Essob Mmanoko Mokgonyana, sometimes misspelled Essop Mokgonyane, is a South African politician and trade unionist who has served as Chief Whip of the Majority Party in the Limpopo Provincial Legislature since 2019. He represents the African National Congress (ANC) in that capacity. He previously chaired the Limpopo branch of the Congress of South African Trade Unions (COSATU), an ANC ally, from 2012 to 2019.

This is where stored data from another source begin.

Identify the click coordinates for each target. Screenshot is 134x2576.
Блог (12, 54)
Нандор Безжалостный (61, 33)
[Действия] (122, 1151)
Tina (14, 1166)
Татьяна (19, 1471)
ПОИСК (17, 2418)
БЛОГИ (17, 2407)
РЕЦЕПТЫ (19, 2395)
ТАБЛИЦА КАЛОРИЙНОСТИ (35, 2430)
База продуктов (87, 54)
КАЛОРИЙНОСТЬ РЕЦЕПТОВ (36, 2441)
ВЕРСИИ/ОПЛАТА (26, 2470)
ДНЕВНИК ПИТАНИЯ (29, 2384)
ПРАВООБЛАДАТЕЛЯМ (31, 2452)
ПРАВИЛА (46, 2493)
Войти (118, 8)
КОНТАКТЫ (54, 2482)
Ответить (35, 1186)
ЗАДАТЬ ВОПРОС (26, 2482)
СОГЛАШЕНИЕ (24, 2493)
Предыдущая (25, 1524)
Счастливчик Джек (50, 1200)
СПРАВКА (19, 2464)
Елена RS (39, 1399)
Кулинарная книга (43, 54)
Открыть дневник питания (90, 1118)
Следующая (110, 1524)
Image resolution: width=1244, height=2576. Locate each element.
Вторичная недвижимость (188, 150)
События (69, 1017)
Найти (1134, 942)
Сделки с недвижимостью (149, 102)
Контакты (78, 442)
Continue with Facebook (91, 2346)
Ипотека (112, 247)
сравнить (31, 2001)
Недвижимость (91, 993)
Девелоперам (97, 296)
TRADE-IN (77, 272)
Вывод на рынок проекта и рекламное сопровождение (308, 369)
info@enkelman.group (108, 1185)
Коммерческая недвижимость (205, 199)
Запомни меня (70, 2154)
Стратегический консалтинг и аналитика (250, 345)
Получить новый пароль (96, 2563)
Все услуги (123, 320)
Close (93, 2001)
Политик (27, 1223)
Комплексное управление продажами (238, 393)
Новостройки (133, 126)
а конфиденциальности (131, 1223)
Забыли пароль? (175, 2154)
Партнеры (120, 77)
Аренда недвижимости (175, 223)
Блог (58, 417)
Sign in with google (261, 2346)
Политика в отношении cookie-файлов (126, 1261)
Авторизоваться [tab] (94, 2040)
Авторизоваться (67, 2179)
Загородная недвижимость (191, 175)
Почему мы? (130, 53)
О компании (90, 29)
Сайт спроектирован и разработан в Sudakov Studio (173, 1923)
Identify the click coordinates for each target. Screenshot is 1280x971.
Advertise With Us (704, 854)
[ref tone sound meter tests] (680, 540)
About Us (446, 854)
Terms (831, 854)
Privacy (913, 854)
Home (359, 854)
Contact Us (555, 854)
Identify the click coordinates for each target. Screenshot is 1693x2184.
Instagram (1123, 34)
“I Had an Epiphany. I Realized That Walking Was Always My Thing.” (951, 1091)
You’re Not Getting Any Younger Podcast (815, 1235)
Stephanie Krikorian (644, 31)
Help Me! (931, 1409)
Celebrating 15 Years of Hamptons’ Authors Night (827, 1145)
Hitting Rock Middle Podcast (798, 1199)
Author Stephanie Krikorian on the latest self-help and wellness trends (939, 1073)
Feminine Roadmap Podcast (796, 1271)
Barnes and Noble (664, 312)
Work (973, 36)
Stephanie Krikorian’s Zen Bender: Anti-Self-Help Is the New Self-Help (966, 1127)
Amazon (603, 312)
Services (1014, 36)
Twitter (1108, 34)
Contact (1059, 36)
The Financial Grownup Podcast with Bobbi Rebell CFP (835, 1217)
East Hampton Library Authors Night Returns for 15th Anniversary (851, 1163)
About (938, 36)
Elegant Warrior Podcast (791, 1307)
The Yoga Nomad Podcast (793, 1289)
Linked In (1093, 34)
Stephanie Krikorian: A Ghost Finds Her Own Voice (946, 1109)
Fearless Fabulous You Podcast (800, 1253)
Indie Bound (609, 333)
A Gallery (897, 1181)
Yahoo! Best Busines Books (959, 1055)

Mokgonyana gained prominence as a regional leader of COSATU and the affiliated National Union of Mineworkers' in Limpopo province. In May 2009, he was elected Provincial Deputy Chairperson of COSATU's Limpopo branch, deputising Provincial Chairperson Ronnie Moroatshehla. At the union's next provincial elective conference in August 2012, he successfully challenged Moroatshehla in a vote and was elected COSATU Provincial Chairperson. At that time he was viewed as politically aligned to incumbent ANC President Jacob Zuma. He was re-elected unopposed to a second term in July 2015 and to a third term in July 2018.

In the 2019 general election, Mokgonyana was elected to the Limpopo Provincial Legislature, ranked 17th on the ANC's provincial party list. After the election, on 11 July 2019, the legislature appointed him to succeed Falaza Mdaka as Majority Chief Whip. After his election to the legislative office, Mokgonyana vacated the COSATU chairmanship and he was succeeded in that capacity by Calvin Tshamano later in July. In June 2022, he was elected to a four-year term on the Limpopo ANC's Provincial Executive Committee.